# Given records
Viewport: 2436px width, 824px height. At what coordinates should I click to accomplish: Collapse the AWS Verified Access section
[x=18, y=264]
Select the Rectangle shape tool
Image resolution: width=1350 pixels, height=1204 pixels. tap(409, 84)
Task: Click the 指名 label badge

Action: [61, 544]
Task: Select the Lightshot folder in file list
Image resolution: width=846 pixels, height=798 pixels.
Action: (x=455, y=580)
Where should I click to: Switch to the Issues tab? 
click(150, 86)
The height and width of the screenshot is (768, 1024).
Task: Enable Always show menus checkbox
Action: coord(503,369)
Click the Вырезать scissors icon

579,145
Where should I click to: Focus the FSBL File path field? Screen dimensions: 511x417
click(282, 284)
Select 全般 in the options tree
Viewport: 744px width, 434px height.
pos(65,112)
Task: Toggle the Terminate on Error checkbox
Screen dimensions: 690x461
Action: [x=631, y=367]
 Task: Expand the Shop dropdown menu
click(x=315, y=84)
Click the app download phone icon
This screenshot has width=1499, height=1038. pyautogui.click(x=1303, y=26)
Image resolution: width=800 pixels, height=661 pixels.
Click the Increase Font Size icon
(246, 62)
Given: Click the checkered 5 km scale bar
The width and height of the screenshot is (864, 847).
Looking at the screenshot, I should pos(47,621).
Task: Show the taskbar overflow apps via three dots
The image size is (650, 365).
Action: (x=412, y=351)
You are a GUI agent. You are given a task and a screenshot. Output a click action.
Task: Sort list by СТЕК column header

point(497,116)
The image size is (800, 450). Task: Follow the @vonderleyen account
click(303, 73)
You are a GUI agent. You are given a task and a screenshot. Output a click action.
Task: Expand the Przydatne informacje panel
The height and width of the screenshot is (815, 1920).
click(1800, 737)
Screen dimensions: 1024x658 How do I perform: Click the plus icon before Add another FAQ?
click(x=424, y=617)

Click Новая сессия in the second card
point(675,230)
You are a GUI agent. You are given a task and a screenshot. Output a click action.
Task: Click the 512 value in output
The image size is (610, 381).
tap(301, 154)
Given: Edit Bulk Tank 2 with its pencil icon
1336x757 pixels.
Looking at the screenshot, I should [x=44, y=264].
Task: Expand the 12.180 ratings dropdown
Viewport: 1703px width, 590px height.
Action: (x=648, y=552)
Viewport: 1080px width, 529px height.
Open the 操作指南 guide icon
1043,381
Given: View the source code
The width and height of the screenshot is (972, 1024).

# What you should do
Transcribe the data in full, keeping every character.

# Response area
Viewport: 2436px width, 824px height. At what coordinates should I click to accomplish: Collapse the AWS Verified Access section
[x=18, y=264]
Select the Rectangle shape tool
Image resolution: width=1350 pixels, height=1204 pixels. tap(409, 84)
Task: Click the 指名 label badge

Action: [61, 544]
Task: Select the Lightshot folder in file list
Image resolution: width=846 pixels, height=798 pixels.
Action: (x=455, y=580)
Where should I click to: Switch to the Issues tab? 
click(150, 86)
The height and width of the screenshot is (768, 1024).
Task: Enable Always show menus checkbox
Action: coord(503,369)
Click the Вырезать scissors icon

579,145
Where should I click to: Focus the FSBL File path field? Screen dimensions: 511x417
click(282, 284)
Select 全般 in the options tree
Viewport: 744px width, 434px height.
pos(65,112)
Task: Toggle the Terminate on Error checkbox
Screen dimensions: 690x461
Action: [x=631, y=367]
 Task: Expand the Shop dropdown menu
click(x=315, y=84)
Click the app download phone icon
This screenshot has width=1499, height=1038. pyautogui.click(x=1303, y=26)
Image resolution: width=800 pixels, height=661 pixels.
Click the Increase Font Size icon
(246, 62)
Given: Click the checkered 5 km scale bar
The width and height of the screenshot is (864, 847).
Looking at the screenshot, I should pos(47,621).
Task: Show the taskbar overflow apps via three dots
The image size is (650, 365).
Action: (x=412, y=351)
You are a GUI agent. You are given a task and a screenshot. Output a click action.
Task: Sort list by СТЕК column header

point(497,116)
The image size is (800, 450). Task: Follow the @vonderleyen account
click(303, 73)
You are a GUI agent. You are given a task and a screenshot. Output a click action.
Task: Expand the Przydatne informacje panel
The height and width of the screenshot is (815, 1920).
click(1800, 737)
Screen dimensions: 1024x658 How do I perform: Click the plus icon before Add another FAQ?
click(x=424, y=617)

Click Новая сессия in the second card
point(675,230)
You are a GUI agent. You are given a task and a screenshot. Output a click action.
Task: Click the 512 value in output
The image size is (610, 381).
tap(301, 154)
Given: Edit Bulk Tank 2 with its pencil icon
1336x757 pixels.
Looking at the screenshot, I should [x=44, y=264].
Task: Expand the 12.180 ratings dropdown
Viewport: 1703px width, 590px height.
Action: (x=648, y=552)
Viewport: 1080px width, 529px height.
Open the 操作指南 guide icon
1043,381
Given: View the source code
The width and height of the screenshot is (972, 1024).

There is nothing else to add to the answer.